__ACTIVITY__. The whole listing, exactly as given: write it out, leaving out each image.

__ENTRIES PROVIDED__.
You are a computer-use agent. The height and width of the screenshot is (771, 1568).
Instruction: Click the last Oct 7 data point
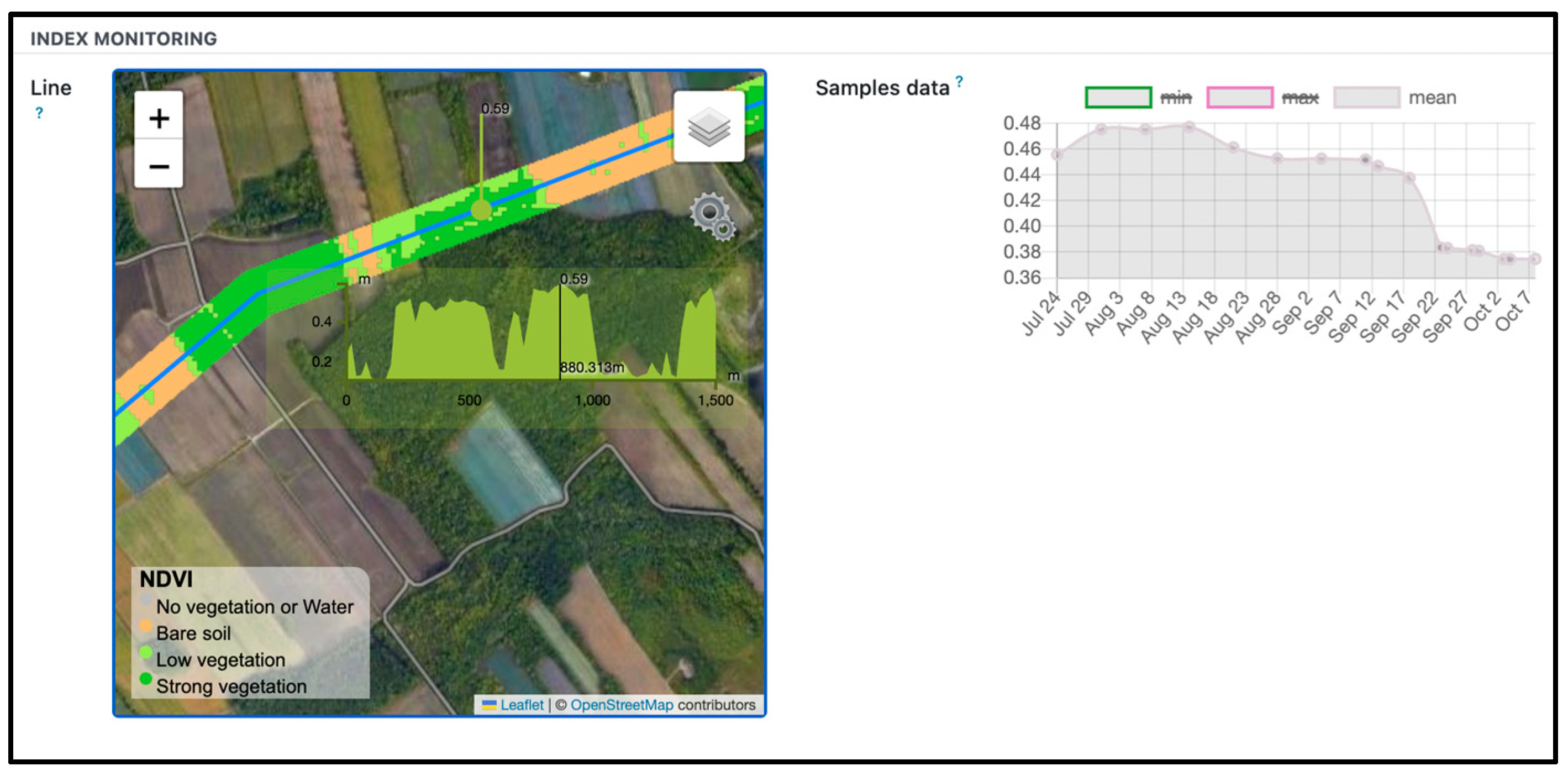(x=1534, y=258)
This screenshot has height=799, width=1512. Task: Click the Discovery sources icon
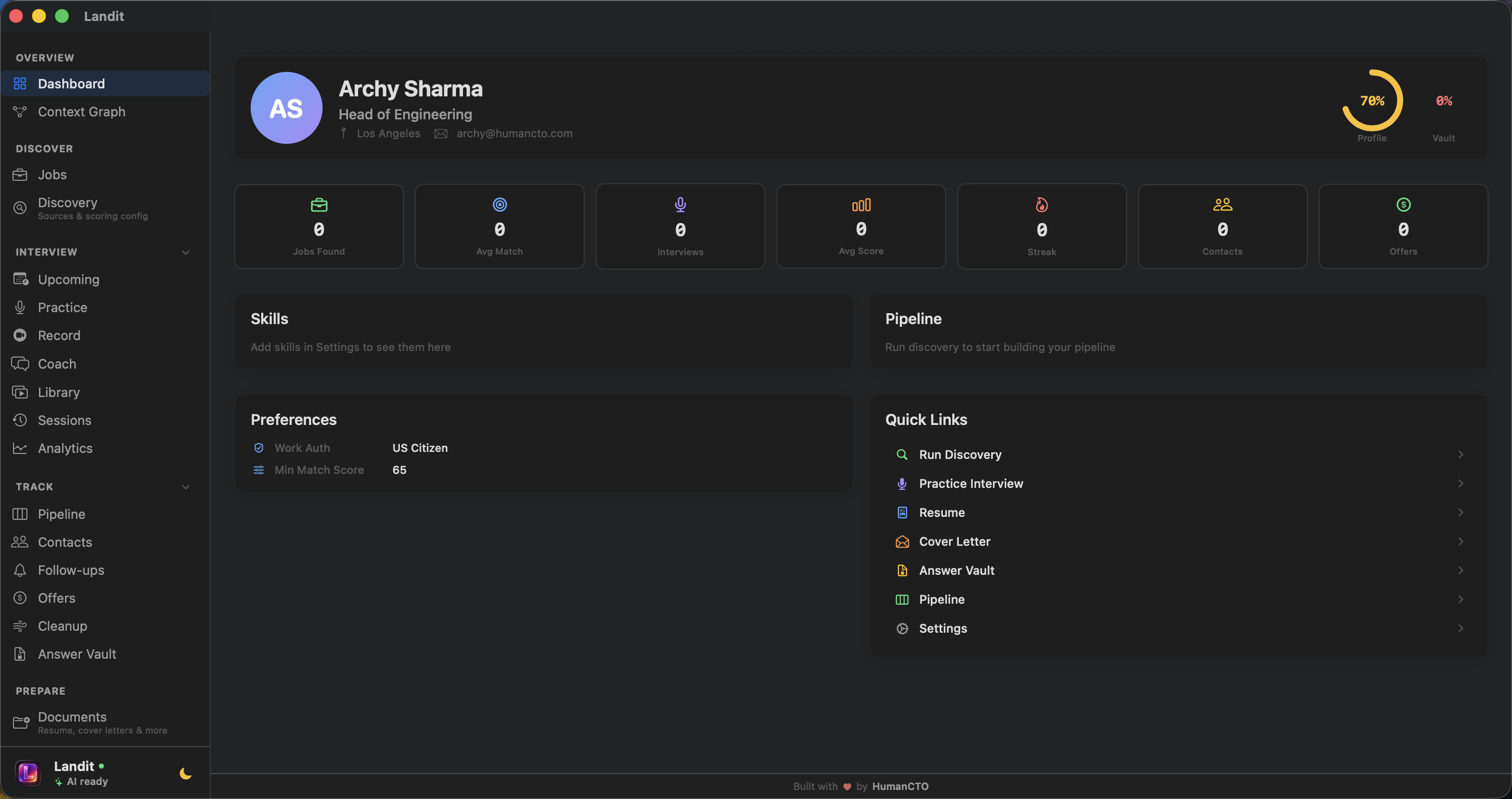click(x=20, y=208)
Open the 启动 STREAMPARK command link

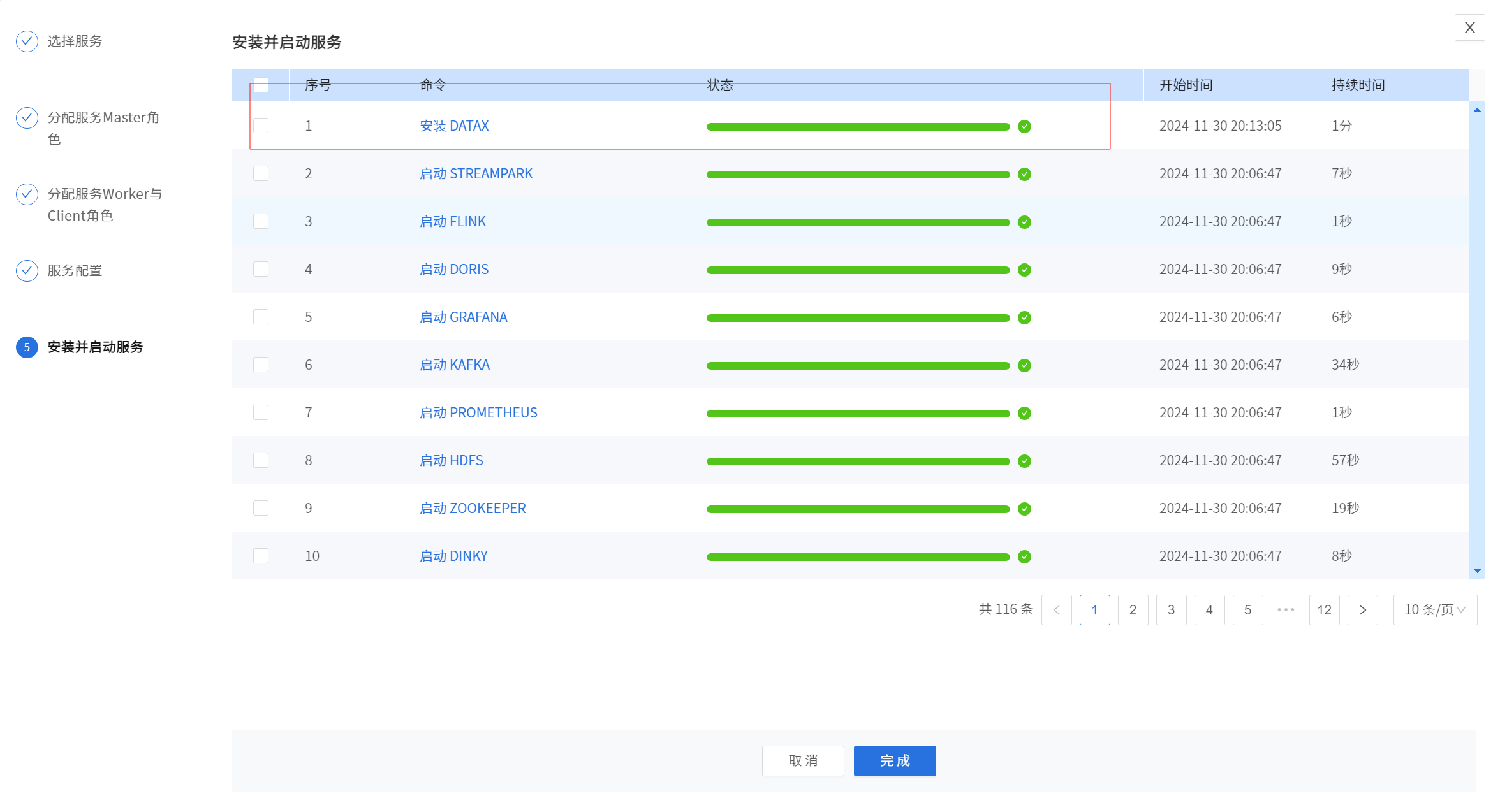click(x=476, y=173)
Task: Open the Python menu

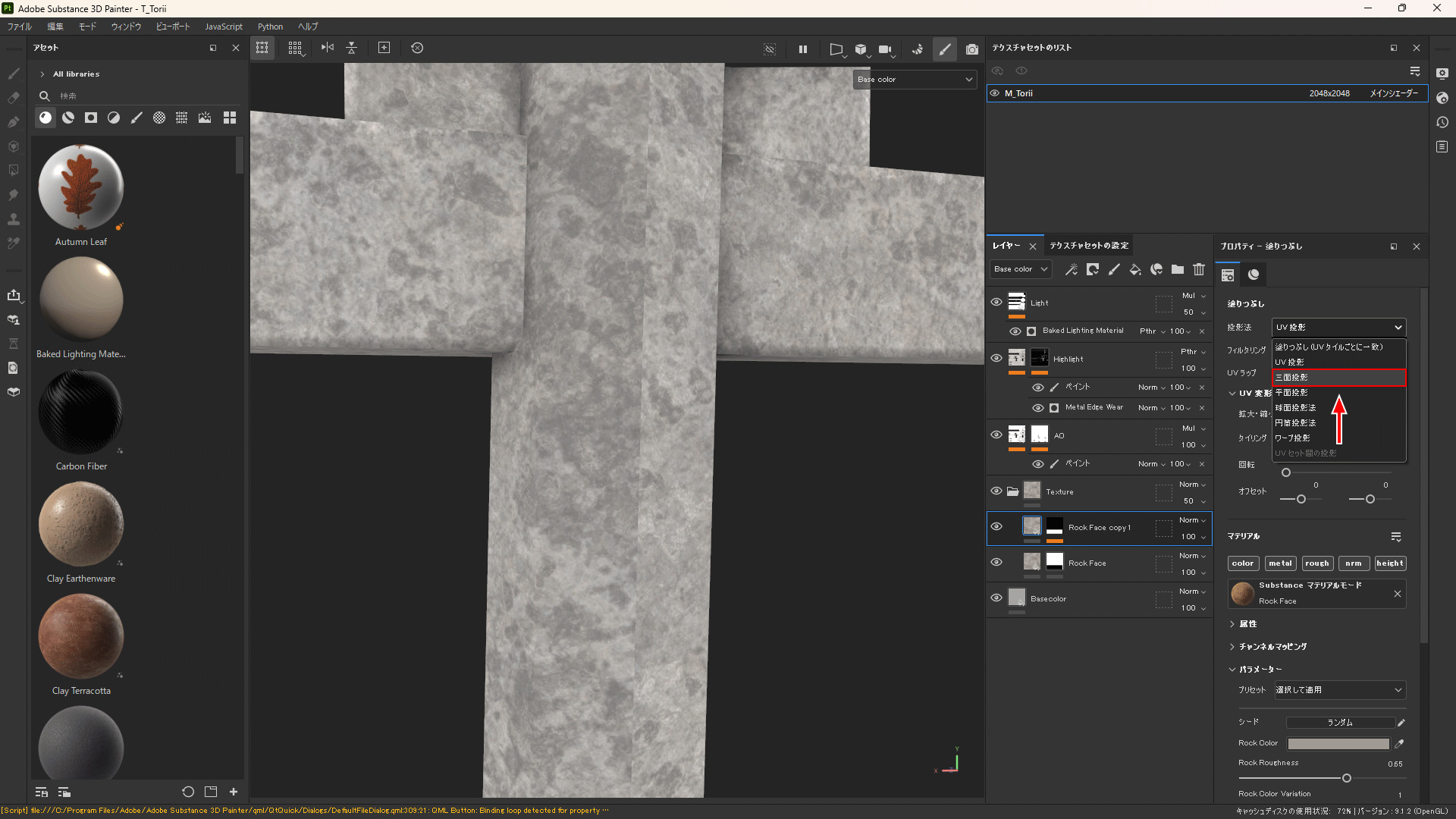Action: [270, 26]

__COMPLETED TASK__.
You are a computer-use agent. The height and width of the screenshot is (771, 1568).
Instruction: Click the last Oct 7 data point
(x=1534, y=258)
This screenshot has height=799, width=1512. Task: Click the Discovery sources icon
click(x=20, y=208)
Open the 启动 STREAMPARK command link

click(x=476, y=173)
Task: Open the Python menu

Action: [270, 26]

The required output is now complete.